··· Record set ···

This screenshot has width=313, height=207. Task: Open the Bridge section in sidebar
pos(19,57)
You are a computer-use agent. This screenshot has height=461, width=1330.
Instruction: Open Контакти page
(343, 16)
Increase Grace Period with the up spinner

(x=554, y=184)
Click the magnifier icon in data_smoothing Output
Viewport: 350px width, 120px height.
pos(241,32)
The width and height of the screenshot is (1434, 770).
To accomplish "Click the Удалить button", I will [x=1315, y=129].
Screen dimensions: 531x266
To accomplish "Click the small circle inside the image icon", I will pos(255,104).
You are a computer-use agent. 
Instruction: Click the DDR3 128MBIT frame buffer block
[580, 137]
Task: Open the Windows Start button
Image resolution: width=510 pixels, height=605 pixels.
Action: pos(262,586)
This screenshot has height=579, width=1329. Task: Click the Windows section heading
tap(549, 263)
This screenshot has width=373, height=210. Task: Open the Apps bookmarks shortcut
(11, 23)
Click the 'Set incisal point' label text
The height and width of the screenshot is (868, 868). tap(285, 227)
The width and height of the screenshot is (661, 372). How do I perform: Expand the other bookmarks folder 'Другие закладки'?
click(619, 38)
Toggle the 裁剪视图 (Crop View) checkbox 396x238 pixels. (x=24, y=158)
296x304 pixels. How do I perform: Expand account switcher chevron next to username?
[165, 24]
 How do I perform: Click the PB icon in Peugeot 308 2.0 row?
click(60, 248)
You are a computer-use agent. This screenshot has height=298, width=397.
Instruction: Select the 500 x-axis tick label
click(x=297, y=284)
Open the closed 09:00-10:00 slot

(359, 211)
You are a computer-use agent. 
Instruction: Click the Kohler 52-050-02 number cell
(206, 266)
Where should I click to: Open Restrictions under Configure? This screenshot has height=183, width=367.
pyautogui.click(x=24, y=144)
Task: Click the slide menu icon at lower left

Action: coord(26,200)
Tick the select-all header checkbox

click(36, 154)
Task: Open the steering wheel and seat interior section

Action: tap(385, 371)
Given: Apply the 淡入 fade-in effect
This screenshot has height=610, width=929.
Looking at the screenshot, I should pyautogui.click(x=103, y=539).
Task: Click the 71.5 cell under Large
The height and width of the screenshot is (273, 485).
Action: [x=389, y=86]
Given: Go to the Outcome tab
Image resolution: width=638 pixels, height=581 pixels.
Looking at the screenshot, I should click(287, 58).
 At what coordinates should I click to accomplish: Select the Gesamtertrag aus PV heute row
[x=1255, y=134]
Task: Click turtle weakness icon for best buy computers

···

Exercise:
Would you copy, unchanged, the stretch of the records above that begins at the line containing "How do I perform: Click" and ends at the line containing "Given: Go to the Outcome tab", and only that?

Completed exercise:
 How do I perform: Click the PB icon in Peugeot 308 2.0 row?
click(60, 248)
You are a computer-use agent. This screenshot has height=298, width=397.
Instruction: Select the 500 x-axis tick label
click(x=297, y=284)
Open the closed 09:00-10:00 slot

(359, 211)
You are a computer-use agent. 
Instruction: Click the Kohler 52-050-02 number cell
(206, 266)
Where should I click to: Open Restrictions under Configure? This screenshot has height=183, width=367.
pyautogui.click(x=24, y=144)
Task: Click the slide menu icon at lower left

Action: coord(26,200)
Tick the select-all header checkbox

click(36, 154)
Task: Open the steering wheel and seat interior section

Action: tap(385, 371)
Given: Apply the 淡入 fade-in effect
This screenshot has height=610, width=929.
Looking at the screenshot, I should pyautogui.click(x=103, y=539).
Task: Click the 71.5 cell under Large
The height and width of the screenshot is (273, 485).
Action: [x=389, y=86]
Given: Go to the Outcome tab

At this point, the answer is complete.